Facebook, Twitter killed Google Wave

Product may be reincarnated into rumoured Facebook competitor

Google will offer tools so users can liberate their content from Google Wave.

Google will offer tools so users can liberate their content from Google Wave.

Was it a social network or a collaboration tool on steroids? Nobody could quite agree, and it’s one reason for the demise of Google Wave.

The company is disappointed with the user adoption and has announced it will discontinue developing Wave as a stand-alone product.

Google Wave was largely an Australian developed product. Google will maintain the service through the end of the year and will roll the technology into other projects, according to senior vice-president for operations, Urs Hölzle.

Jonathan Yarmis, a senior research fellow with analyst Ovum, said Wave’s strength — its lack of definition — was also its greatest weakness as you could do any of the things incorporated into Wave in other, more accessible, fashions.

“The ongoing growth of things like Facebook and Twitter probably killed Wave, as conversations that might have taken place there instead migrated to either a social platform – Facebook - or a more conversational tool - Twitter”, said New York-based Yarmis.

“Even Google Buzz played a role in Wave's death as the two were somewhat similarly targeted but Buzz, being more Twitter-like, was easier to understand and embrace.”

Ovum went so far as to call Google a 'one trick pony', referring to the company’s dominance in search and advertising.

“Everything else is merely distraction, or survives in its ability to feed the advertising beast, which represents 98 per cent of Google's revenue. Of course, fortunately for Google, that one trick is a really good trick.”

The analyst thinks Wave may be reincarnated in very different fashion if Google launches its rumoured Facebook competitor.

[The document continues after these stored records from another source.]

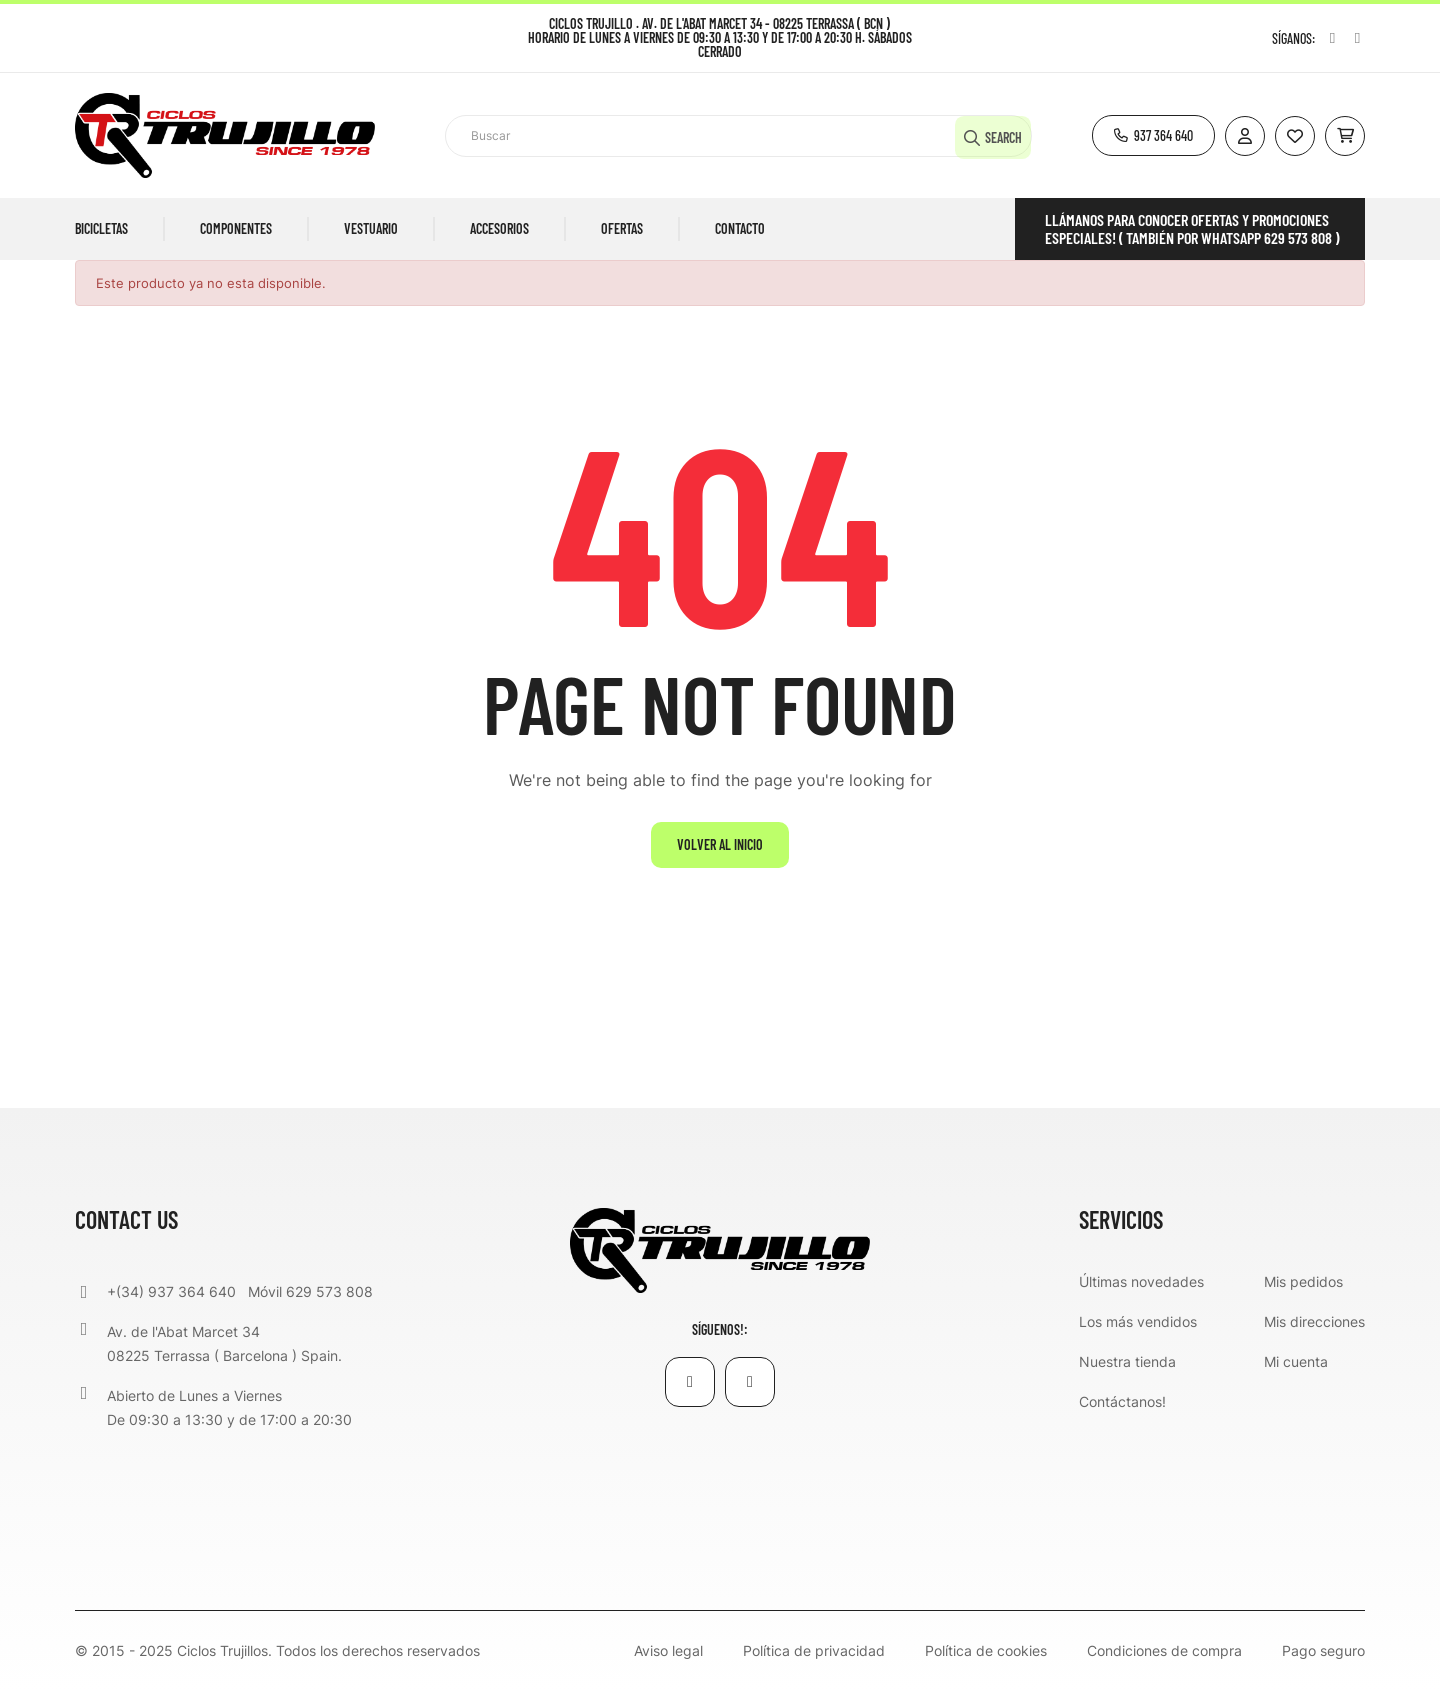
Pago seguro (1323, 1651)
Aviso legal (668, 1651)
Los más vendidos (1138, 1321)
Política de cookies (986, 1651)
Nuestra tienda (1127, 1361)
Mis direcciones (1314, 1321)
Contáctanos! (1122, 1401)
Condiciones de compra (1164, 1651)
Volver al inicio (720, 844)
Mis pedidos (1303, 1281)
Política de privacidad (814, 1651)
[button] (1153, 135)
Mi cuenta (1296, 1361)
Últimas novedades (1141, 1281)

“If and when Google introduces its platform — and really, it's just a question of when — this would have obsoleted Wave anyhow,” Yarmis said. “This way they just put a bullet in it now, so when they introduce the next platform, the focus isn't on how this co-exists with Wave or what this means for Wave or anything like that. Wave is gone, will be quickly forgotten and when Google does the next thing, for the most part no one will focus on Wave.”